Donation appointments are required.

To schedule an appointment to donate at blood at the Everett Road donation center or to find out about other donation opportunities in our community, please call 1-800-RED CROSS (800-733-2767) or go to

All presenting donors who donate in December can enter to win one of four Home Theater entertainment packages donated by Best Buy!

Friday, December 03, 2010

Huge Book/Music/Movie Sale Dec. 4

Bargain hunters looking for gently used books, movies, and music at very low prices should head to the Main Library on Saturday, Dec. 4. The Bookends Used Book Store clearance sale will take place from 10 a.m. until 5 p.m. in the small auditorium of the Main Library at 161 Washington Avenue. Admission is free from 11 a.m. until close. Early admission is $5 from 10 to 11 a.m. For more information, please call 427-4349.

Thousands of items will be on sale:
· DVDs are $3 each
· Antique books are $2 each
· Oversized and hard cover books are $1 each
· Soft cover books and music CDs are two for $1
· Pocket books are four for $1
· VHS tapes and LPs are 5 for $1

Bring your own bag for the special bag sale that runs from 2 to 5 p.m. Fill your bag with as many items as it will hold for just $5. Oversized bags will be charged accordingly.

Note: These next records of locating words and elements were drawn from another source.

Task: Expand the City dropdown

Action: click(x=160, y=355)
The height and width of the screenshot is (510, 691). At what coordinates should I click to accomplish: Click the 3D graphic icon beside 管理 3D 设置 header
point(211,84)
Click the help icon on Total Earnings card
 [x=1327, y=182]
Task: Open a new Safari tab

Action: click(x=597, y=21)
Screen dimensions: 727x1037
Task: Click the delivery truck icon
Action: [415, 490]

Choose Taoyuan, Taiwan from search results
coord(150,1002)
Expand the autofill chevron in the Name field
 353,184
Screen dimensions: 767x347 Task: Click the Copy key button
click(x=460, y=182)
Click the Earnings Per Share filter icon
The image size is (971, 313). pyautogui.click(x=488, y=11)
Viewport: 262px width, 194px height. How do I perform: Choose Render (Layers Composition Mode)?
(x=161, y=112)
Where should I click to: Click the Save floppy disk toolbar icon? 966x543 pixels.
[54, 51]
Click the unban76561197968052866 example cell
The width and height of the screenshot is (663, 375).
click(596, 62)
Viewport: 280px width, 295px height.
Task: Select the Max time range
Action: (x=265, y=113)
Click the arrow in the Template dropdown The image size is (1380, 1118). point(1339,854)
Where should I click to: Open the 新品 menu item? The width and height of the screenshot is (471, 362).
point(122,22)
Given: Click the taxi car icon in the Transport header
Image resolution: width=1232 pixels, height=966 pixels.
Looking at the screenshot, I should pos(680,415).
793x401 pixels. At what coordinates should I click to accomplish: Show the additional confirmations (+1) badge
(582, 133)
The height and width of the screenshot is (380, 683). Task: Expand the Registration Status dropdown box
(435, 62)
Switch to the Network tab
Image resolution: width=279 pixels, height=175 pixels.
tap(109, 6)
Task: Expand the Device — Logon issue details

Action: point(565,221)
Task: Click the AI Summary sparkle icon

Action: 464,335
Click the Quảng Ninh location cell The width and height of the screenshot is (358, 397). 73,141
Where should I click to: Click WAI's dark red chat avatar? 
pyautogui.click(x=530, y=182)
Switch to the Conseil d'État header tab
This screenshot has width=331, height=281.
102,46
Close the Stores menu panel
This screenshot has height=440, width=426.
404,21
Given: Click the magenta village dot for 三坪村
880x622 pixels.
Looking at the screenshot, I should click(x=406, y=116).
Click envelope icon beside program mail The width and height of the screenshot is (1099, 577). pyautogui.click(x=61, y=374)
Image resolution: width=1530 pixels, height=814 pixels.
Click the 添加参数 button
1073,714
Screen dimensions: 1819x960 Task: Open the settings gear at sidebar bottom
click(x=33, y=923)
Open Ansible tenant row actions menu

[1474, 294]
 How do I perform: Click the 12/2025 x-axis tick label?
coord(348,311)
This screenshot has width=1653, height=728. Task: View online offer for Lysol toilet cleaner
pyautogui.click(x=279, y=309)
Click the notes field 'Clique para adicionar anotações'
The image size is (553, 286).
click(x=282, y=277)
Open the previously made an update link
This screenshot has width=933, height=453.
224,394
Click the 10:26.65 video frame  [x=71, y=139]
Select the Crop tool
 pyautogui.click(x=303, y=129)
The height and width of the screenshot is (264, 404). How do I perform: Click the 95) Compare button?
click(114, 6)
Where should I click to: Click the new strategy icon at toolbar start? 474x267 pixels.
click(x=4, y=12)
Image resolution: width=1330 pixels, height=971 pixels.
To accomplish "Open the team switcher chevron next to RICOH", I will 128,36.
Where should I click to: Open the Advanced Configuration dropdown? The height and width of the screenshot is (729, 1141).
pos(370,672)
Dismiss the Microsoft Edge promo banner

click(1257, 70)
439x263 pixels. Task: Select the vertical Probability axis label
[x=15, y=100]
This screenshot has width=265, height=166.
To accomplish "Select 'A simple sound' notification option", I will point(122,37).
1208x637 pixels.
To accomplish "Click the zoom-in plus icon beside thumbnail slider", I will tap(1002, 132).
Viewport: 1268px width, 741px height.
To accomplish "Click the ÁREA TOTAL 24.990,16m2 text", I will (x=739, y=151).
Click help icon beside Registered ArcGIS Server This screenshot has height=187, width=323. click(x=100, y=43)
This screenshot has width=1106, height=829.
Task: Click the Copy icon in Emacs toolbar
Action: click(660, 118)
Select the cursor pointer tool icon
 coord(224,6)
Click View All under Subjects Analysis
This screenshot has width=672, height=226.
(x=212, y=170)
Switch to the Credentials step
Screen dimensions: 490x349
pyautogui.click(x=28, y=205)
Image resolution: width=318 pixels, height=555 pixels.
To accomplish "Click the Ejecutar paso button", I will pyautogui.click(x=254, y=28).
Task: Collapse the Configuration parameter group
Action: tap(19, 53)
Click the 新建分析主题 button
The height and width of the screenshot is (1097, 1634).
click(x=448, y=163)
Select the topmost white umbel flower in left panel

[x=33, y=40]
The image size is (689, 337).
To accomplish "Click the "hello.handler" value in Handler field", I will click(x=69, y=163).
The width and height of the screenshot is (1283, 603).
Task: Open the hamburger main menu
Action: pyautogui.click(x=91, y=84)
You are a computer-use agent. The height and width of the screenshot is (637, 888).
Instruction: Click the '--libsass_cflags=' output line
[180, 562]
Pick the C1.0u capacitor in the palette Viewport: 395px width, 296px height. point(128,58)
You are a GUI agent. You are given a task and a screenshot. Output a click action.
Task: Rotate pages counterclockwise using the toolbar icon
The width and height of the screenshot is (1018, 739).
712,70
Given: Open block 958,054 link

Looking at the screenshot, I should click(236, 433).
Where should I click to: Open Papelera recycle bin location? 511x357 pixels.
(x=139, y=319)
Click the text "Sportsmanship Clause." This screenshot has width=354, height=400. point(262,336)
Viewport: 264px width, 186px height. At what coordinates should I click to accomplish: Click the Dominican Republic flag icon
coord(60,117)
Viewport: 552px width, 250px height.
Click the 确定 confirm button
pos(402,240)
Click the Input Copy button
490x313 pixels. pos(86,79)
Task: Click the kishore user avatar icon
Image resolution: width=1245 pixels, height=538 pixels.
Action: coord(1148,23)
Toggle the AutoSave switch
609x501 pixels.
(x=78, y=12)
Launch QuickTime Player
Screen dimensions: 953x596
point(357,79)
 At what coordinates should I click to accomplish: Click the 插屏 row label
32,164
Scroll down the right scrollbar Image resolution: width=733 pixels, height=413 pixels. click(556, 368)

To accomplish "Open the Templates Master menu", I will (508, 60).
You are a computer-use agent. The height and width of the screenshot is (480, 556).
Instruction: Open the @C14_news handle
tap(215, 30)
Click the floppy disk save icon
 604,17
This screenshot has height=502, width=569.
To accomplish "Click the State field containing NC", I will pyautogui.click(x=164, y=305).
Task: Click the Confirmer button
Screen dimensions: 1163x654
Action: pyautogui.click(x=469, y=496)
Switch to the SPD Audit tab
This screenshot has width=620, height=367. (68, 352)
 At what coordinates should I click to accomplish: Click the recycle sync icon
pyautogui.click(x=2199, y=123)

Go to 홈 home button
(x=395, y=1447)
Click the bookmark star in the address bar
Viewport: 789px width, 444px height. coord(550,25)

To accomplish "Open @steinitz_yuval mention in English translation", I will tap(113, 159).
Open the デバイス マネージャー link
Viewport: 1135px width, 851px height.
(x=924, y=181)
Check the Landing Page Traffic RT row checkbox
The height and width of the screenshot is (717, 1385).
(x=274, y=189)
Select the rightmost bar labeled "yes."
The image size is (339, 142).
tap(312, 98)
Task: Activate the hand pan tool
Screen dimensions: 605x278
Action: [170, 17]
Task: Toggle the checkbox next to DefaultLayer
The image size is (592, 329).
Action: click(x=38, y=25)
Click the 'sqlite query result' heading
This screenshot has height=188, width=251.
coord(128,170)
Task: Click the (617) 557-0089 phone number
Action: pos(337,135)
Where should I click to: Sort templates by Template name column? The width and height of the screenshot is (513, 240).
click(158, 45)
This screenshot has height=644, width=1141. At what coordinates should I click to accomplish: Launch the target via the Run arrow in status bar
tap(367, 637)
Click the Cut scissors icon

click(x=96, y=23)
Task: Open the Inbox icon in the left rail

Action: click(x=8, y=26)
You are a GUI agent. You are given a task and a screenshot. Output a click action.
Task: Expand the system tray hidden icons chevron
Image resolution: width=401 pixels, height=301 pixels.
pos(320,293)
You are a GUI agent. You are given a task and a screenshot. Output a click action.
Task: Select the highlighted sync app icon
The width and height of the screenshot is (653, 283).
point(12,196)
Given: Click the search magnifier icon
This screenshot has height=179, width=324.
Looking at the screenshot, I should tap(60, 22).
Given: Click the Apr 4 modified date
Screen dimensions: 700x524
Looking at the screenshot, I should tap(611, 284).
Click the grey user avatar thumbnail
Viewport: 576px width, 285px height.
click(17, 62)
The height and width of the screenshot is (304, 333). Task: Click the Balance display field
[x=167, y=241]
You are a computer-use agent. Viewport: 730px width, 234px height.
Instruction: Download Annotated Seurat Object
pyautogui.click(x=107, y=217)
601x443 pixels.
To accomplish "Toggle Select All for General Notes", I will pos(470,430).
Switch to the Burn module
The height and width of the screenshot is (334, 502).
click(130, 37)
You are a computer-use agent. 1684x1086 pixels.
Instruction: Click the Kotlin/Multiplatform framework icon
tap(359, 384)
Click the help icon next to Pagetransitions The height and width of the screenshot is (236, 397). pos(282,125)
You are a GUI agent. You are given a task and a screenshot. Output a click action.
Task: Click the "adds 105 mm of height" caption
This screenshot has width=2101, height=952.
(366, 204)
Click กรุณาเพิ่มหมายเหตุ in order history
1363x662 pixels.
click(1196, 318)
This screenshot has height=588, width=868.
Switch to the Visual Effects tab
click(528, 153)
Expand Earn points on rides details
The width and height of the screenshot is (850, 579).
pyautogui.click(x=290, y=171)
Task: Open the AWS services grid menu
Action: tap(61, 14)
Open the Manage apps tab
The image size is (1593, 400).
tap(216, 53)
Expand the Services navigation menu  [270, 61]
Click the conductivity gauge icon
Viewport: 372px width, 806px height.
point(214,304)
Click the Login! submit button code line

A small quantity of used computer monitors will also be for sale. The 15-inch, LCD, flat-screen monitors will be sold for $25 each, as is. The library will provide no technical support, and will accept no returns.

Thursday, December 02, 2010

Information Overload in the 16th Century

Here's an interesting article on information overload from Ann Blair, professor of history at Harvard University. Apparently, information overload was also a worry as a result of Gutenberg’s invention of the printing press. The evolution of the card catalog is also explained.

Wednesday, December 01, 2010

World AIDS Day

An estimated 1.1 million Americans are living with HIV, and yet one out of five don’t know it. World AIDS Day (December 1) is an opportunity to take action.